8 En anglais dans le texte, traduction personnelle

Ce chapitre conclut la partie théorique de cette thèse. Après un premier chapitre développant la notion de handicap, permettant ainsi de la définir et de la contextualiser, les deux chapitres suivants se sont intéressés aux rapports sociaux, le premier en adoptant un grand-angle sur la sociologie des rapports sociaux et le deuxième en s’intéressant particulièrement à ceux de sexe et de capacité. Ce dernier chapitre a notamment permis de faire le parallèle entre le handicap et le genre afin de pouvoir les traiter ensuite tous deux en tant que rapport social. Comme nous l’avons vu, les rapports sociaux de sexe et de capacité ont de nombreux points communs et notamment le fait d’être des processus de bicatégorisation, basée sur des données biologiques (sexe et capacité) des êtres humains. Chacun des rapports sociaux divise les individus en deux groupes sociaux asymétriques aux relations antagoniques. Ces similitudes sont importantes pour cette recherche, car elles me permettent de mettre le handicap et le genre en parallèle et de les étudier tous deux comme des rapports sociaux. Les apports théoriques proposés dans les deux chapitres sur les rapports sociaux mettent en avant le besoin de penser leur articulation : comment est-ce qu’ils coexistent ? comment se co-construisent-ils ?
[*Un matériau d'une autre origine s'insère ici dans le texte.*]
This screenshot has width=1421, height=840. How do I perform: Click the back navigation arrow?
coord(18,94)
Au terme de cette partie théorique et avant de présenter la problématique et le dispositif méthodologique de cette thèse, je conclus cette partie théorique en mettant en avant quelques postulats qui ont permis de construire la partie empirique de cette thèse.

 Le handicap est entendu comme une condition sociale stigmatisée. Les personnes ayant une trisomie 21 de par leur déficience intellectuelle notamment sont perçues comme "handicapéꞏeꞏs".
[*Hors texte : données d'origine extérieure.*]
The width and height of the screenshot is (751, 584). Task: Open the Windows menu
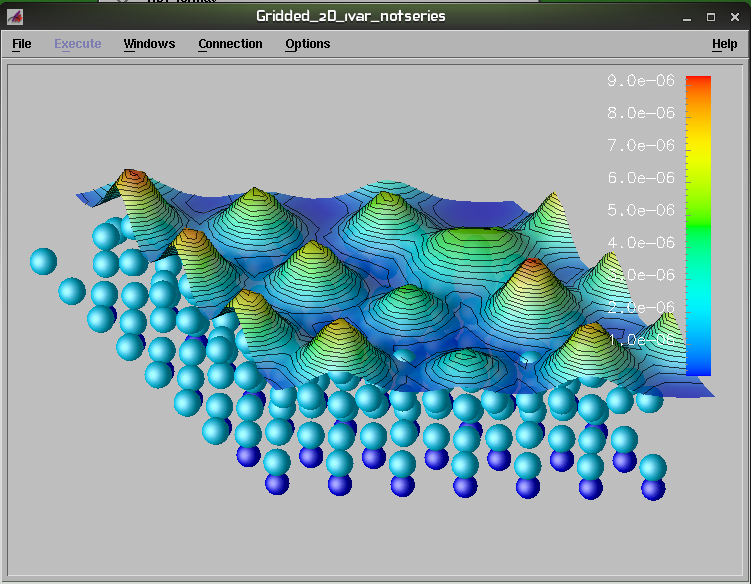pos(149,44)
 Le handicap comme le genre sont des systèmes de représentation produisant des discriminations. Tous deux peuvent être analysés en tant que rapport social : l’un de capacité (handicap), l’autre de sexe (genre). Ils sont deux rapports sociaux parmi tant d’autres.
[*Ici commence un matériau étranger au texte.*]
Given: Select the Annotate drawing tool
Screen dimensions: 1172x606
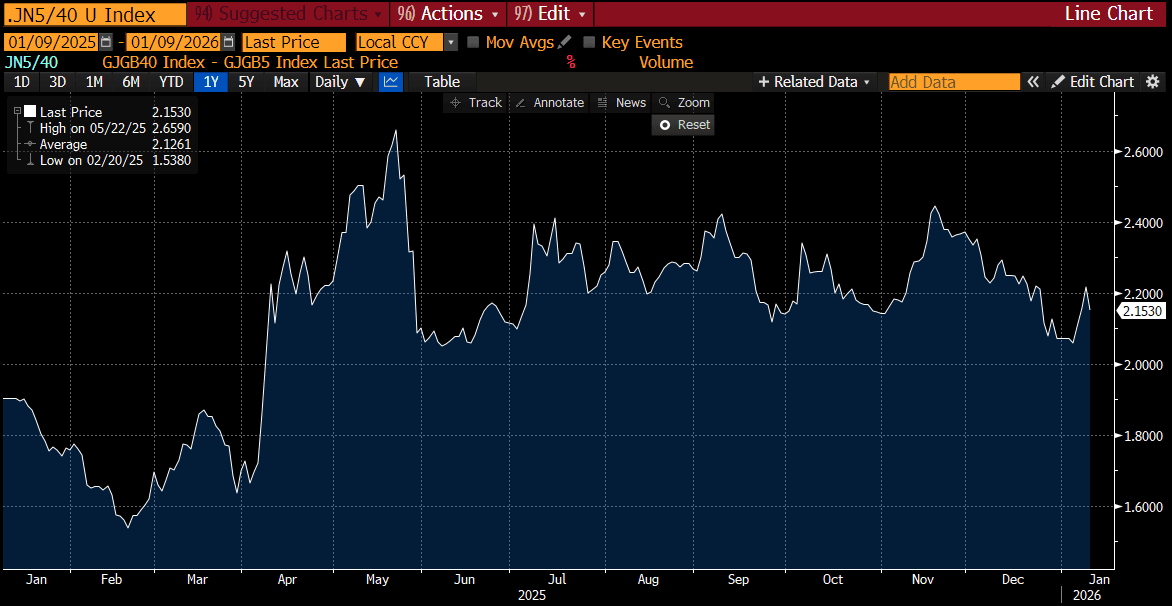Looking at the screenshot, I should (549, 102).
 Les processus oppressifs sont considérés comme les différentes formes que prennent les rapports sociaux, ils sont, dans cette thèse, mobilisés pour l’observation et la construction de l’analyse.

 Les enjeux renvoient à différents phénomènes sociaux (p. ex : le travail et la sexualité) qui opposent les groupes sociaux. Différents enjeux sont relevés tout au long de l’analyse, certains prennent plus d’importance que d’autres selon le contexte. Ils sont abordés dans les analyses, mais sont particulièrement mobilisés dans la conclusion. Les enjeux sont les objets qui me permettent d’analyser l’articulation des rapports sociaux.

 Pour penser l’articulation des rapports sociaux, les concepts d’intersectionnalité et de consubstantialité sont envisagés comme complémentaires.

La problématique et le dispositif méthodologique

Après une première section explicitant la problématique de cette recherche, ce chapitre présente le dispositif méthodologique ce qui me permet de justifier certains choix méthodologiques et décrire les stratégies mises en place pour limiter les risques de la recherche par observation.